- **Work instructions**:
Swap "Identify the location of" for "Give the position of" throughout the items below, and reproduce every line with all other text unchanged.

- **Data to process**:
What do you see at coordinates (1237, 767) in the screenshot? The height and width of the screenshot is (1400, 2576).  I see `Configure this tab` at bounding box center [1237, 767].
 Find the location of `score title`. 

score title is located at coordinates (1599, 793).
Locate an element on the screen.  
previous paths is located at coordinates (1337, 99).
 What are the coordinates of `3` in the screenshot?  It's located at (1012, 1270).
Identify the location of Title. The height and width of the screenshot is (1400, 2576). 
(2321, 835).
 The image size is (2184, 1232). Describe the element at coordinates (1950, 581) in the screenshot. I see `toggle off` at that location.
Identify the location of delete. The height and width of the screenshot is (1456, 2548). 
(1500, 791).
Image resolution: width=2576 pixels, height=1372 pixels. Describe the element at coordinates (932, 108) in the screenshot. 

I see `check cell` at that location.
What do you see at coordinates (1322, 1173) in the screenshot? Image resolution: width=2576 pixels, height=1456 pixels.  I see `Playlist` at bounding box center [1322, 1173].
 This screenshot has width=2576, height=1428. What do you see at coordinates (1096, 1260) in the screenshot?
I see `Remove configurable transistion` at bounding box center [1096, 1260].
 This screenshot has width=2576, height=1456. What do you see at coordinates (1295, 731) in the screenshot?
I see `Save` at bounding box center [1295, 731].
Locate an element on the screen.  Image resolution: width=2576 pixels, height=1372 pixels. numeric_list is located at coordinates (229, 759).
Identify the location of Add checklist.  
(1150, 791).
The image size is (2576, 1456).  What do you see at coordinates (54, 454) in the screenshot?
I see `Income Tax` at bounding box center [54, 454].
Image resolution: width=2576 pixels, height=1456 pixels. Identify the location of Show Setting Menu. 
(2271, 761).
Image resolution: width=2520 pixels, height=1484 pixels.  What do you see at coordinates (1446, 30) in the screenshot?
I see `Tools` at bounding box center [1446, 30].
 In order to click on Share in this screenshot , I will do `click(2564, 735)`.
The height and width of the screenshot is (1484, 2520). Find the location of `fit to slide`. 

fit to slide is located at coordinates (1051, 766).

- **Exercise result**:
What do you see at coordinates (1237, 767) in the screenshot? The height and width of the screenshot is (1400, 2576).  I see `Configure this tab` at bounding box center [1237, 767].
 Find the location of `score title`. 

score title is located at coordinates (1599, 793).
Locate an element on the screen.  
previous paths is located at coordinates (1337, 99).
 What are the coordinates of `3` in the screenshot?  It's located at (1012, 1270).
Give the position of Title. The height and width of the screenshot is (1400, 2576). 
(2321, 835).
 The image size is (2184, 1232). Describe the element at coordinates (1950, 581) in the screenshot. I see `toggle off` at that location.
Give the position of delete. The height and width of the screenshot is (1456, 2548). 
(1500, 791).
Image resolution: width=2576 pixels, height=1372 pixels. Describe the element at coordinates (932, 108) in the screenshot. 

I see `check cell` at that location.
What do you see at coordinates (1322, 1173) in the screenshot? Image resolution: width=2576 pixels, height=1456 pixels.  I see `Playlist` at bounding box center [1322, 1173].
 This screenshot has width=2576, height=1428. What do you see at coordinates (1096, 1260) in the screenshot?
I see `Remove configurable transistion` at bounding box center [1096, 1260].
 This screenshot has width=2576, height=1456. What do you see at coordinates (1295, 731) in the screenshot?
I see `Save` at bounding box center [1295, 731].
Locate an element on the screen.  Image resolution: width=2576 pixels, height=1372 pixels. numeric_list is located at coordinates (229, 759).
Give the position of Add checklist.  
(1150, 791).
The image size is (2576, 1456).  What do you see at coordinates (54, 454) in the screenshot?
I see `Income Tax` at bounding box center [54, 454].
Image resolution: width=2576 pixels, height=1456 pixels. Give the position of Show Setting Menu. 
(2271, 761).
Image resolution: width=2520 pixels, height=1484 pixels.  What do you see at coordinates (1446, 30) in the screenshot?
I see `Tools` at bounding box center [1446, 30].
 In order to click on Share in this screenshot , I will do `click(2564, 735)`.
The height and width of the screenshot is (1484, 2520). Find the location of `fit to slide`. 

fit to slide is located at coordinates (1051, 766).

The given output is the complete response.